30. The method of claim 28 , wherein low pass filtering also incorporates performing error weighting on the speech signal.

31. A transmitter comprising: a speech input means configured to receive a voice input signal; a speech encoder coupled with said voice input means, said speech encoder configured to generate parameters associated with a synthesized speech signal that represents the voice input signal, said speech encoder including: a first error weighting filter configured to accept a speech signal as input, to output a weighted speech signal, and to minimize a magnitude of a first weighted error signal generated by taking the difference between said weighted speech signal and a first weighted synthesized speech signal; a first signal path configured to generate a first synthesized speech signal; a second error weighting filter coupled with the first signal path, said second weighting filter configured to generate the first weighted synthesized speech signal from the first synthesized speech signal and configured to minimize the magnitude of the first weighted error signal generated by taking the difference between the weighted speech signal and said first weighted synthesized speech signal; a first subtractor coupled with the first and second error weighting filters, said first subtractor configured to take the difference between the weighted speech signal and the first weighted synthesized speech signal and to output the first weighted error signal; a second signal path configured to generate a second synthesized speech sample; a third error weighting filter coupled with the second signal path, said third error weighting filter configured to generate a second weighted synthesized speech signal from the second synthesized speech signal and configured to minimize a magnitude of a second weighted error signal generate by taking a difference between the first weighted error signal and said second weighted synthesized speech signal; a second subtractor coupled with the first subtractor and the third weighting filter, said second subtractor configured to take the difference between the first weighted error signal and the second weighted synthesized speech signal, and to output a second weighted error signal; and a feedback means coupled to the second subtractor, said feedback means configured to use the second weighted error signal to control the generation of subsequent first and second synthesized speech signals; and a transceiver coupled with said speech encoder, said transceiver configured to transmit the parameters through a transmission means.
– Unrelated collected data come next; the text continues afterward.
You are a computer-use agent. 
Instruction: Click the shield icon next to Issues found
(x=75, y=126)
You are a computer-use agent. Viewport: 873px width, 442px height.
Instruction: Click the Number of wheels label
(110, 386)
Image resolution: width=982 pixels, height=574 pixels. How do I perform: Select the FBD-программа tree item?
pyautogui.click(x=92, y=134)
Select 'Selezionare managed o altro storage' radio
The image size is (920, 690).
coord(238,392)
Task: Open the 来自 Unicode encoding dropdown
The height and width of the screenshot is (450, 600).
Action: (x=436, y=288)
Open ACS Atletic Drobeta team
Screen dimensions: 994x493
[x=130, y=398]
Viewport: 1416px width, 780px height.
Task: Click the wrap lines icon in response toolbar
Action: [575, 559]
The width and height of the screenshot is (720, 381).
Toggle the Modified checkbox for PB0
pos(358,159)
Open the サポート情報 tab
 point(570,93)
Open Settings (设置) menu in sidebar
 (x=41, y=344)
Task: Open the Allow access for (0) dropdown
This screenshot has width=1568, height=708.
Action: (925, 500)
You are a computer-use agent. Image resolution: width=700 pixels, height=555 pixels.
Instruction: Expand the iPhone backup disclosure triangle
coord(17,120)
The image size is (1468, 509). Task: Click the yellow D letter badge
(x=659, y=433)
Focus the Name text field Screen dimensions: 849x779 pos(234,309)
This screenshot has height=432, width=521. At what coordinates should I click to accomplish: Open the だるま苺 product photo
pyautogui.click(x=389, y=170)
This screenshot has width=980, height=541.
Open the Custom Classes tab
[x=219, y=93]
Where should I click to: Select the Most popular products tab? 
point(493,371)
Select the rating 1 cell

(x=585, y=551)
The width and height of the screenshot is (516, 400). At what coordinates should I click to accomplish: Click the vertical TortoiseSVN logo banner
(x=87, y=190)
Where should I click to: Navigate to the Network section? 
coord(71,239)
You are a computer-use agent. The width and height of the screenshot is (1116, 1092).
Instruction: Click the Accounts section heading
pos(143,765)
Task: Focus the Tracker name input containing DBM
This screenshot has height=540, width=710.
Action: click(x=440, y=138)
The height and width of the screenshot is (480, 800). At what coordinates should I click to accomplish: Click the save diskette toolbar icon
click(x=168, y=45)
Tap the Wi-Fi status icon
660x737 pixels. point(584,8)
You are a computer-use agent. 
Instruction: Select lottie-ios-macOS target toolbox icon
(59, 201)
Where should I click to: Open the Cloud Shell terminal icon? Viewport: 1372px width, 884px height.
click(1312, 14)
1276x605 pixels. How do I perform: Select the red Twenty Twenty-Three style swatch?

32. The transmitter of claim 31 , wherein the weighting provided by the first, second, and third error weighting filters is different for at least two of said first, second, and third error weighting filters.

33. The transmitter of claim 32 further comprising a pitch estimator configured to estimate the pitch of the speech signal and used to control the generation of at least one of the first and second synthesized speech signals.

34. The transmitter of claim 33 further comprising a filter for filtering the speech signal such that the low frequency portion of said speech signal is emphasized more than the high frequency portion.

35. The transmitter of claim 34 , wherein the pitch estimator is coupled to the filter and uses the output of said filter to perform the pitch estimation.

36. The transmitter of claim 35 , wherein the filter is adaptive so that the filter characteristics change based on the shape of the speech signal.

37. The transmitter of claim 35 , wherein an input to the filter is coupled to the output of the first error weighting filter.

38. The transmitter of claim 35 wherein the filter incorporates a fourth error weighting filter for performing error weighting on the speech input.

39. The transmitter of claim 38 , wherein the error weighting performed by the fourth error weighting filter is different than the error weighting performed by the first error weighting filter.

40. The transmitter of claim 32 , wherein the transmission means is a telephone line or an antenna.

41. The transmitter of claim 32 , wherein the voice input means is a microphone or telephone line.

42. The transmitter of claim 32 , wherein said transmitter is included in one of the following communication devices: a telephone, a cellular phone, a pager, a cordless phone, a digital answering machine and a personal digital assistant.